Transpose
is not a bad thing per se. Nonetheless, here are a couple of faster alternatives:
F1 = Transpose[{#, Transpose[{{#[[All, 1, 1]], #[[All, 2, 2]]}, {#[[All, 2, 1]], #[[All, 1, 2]]}}, {2, 3, 1}]}] &;
F2 = Map[
A |-> {A, {{A[[1, 1]], A[[2, 2]]}, {A[[2, 1]], A[[1, 2]]}}}];
F3 = Module[{result},
result = Transpose[{#, #}];
result[[All, 2, {1, 2}, 2]] = result[[All, 2, {2, 1}, 2]];
result
] &;
F4 = Compile[{{A, _Integer, 2}},
{
{
{Compile`GetElement[A, 1, 1], Compile`GetElement[A, 1, 2]},
{Compile`GetElement[A, 2, 1], Compile`GetElement[A, 2, 2]}
},
{
{Compile`GetElement[A, 1, 1], Compile`GetElement[A, 2, 2]},
{Compile`GetElement[A, 2, 1], Compile`GetElement[A, 1, 2]}
}
},
CompilationTarget -> "C",
RuntimeAttributes -> {Listable},
Parallelization -> True,
RuntimeOptions -> "Speed"
];
F5 = With[{
A =
Transpose[
D[
{{{a, b}, {c, d}}, {{a, d}, {c, b}}},
{Flatten[{{a, b}, {c, d}}], 1}
],
{2, 3, 4, 1}
]
},
ArrayReshape[#, {Length[#], 4}] . A &
];
Usage examples with timings:
n = 1000000;
myList = RandomInteger[{1, 10}, {n, 2, 2}];
result1 = F1[myList]; // RepeatedTiming // First
result2 = F2[myList]; // RepeatedTiming // First
result3 = F3[myList]; // RepeatedTiming // First
result4 = F4[myList]; // RepeatedTiming // First
result5 = F5[myList]; // RepeatedTiming // First
result1 == result2 == result3 == result4 == result5
1.20759
0.347046
0.0849625
0.0580747
0.0935506
True
F4
is also parallelized. Using a 4-Core processor here. However, it does not help much because the task is memory bound. Nonetheless, is should scale nicely with n
. For n = 10000000
(ten million), it does the job in under a second.
I particularly like F5
because it is basically a no-brainer once you realize that the output depends linearly on the input. So simple differentiation with D
generates the transformation matrix. We just have to take care of transposing it correctly...

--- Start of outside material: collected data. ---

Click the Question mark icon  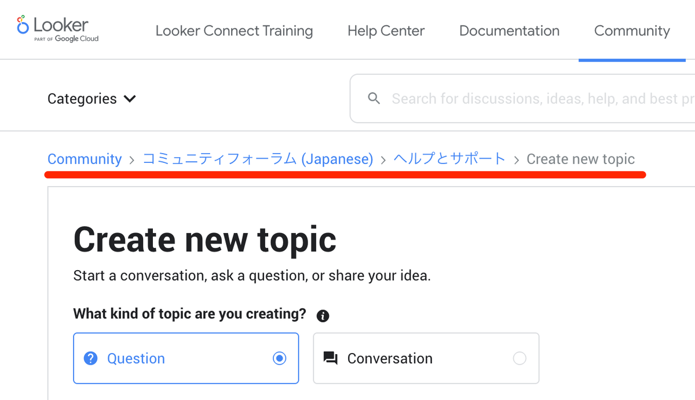click(90, 358)
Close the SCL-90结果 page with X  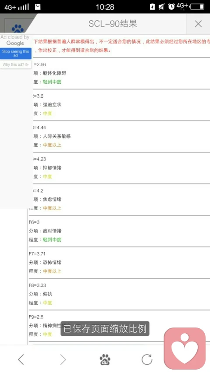click(x=198, y=24)
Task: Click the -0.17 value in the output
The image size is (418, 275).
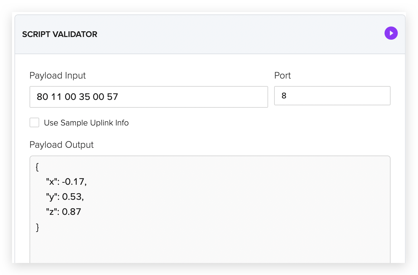Action: pos(74,182)
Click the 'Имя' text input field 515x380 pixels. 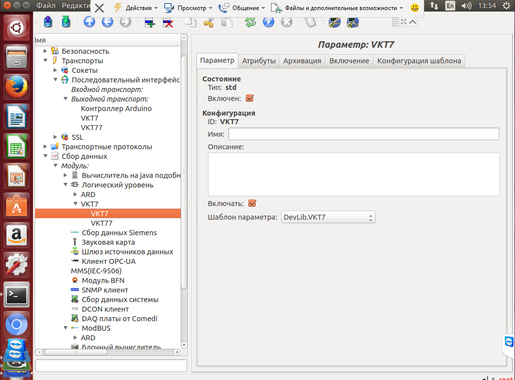click(363, 134)
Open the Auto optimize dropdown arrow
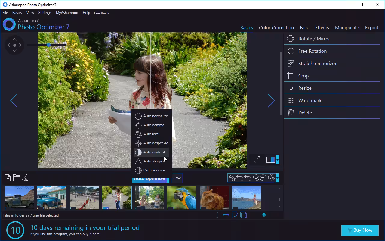 168,178
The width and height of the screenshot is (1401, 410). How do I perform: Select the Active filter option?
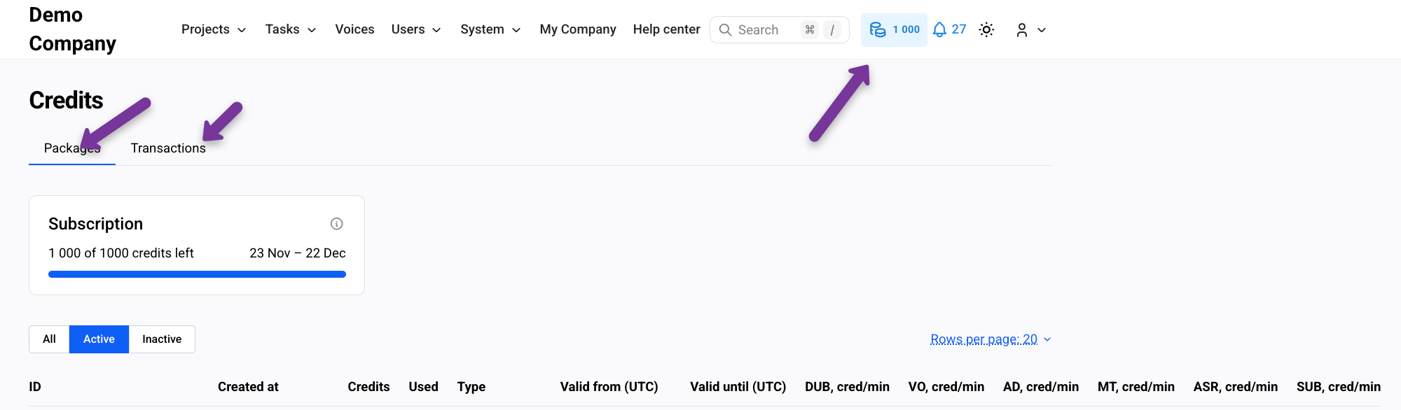point(99,339)

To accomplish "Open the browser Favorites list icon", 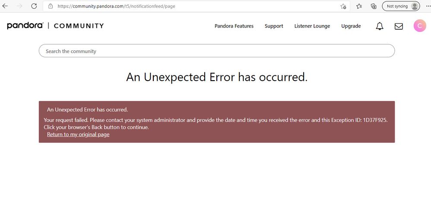I will pyautogui.click(x=359, y=6).
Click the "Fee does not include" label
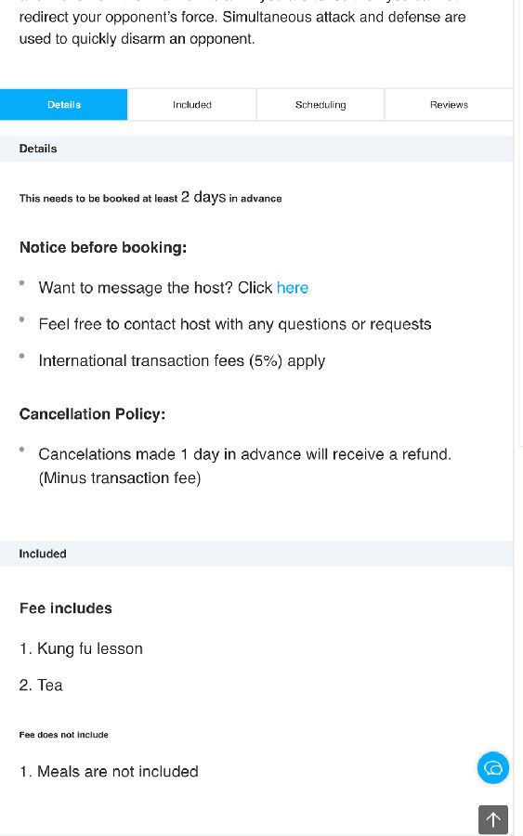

In general, I would strongly advice against this transformation in the first place because it just doubles the size of the data set (and memory bandwidth is precious) without adding any valuable information that could not be computed on the fly. Be assured that 99% of the runtime of F4
is spend for moving the data from RAM to the L1 cache and back. Only 1% of runtime is spend for the actual "calculation". So the best approach will be to fuse all numeric computations on each of the matrices in the data set into one CompiledFunction
so that the data has to be showeled into the CPU only once.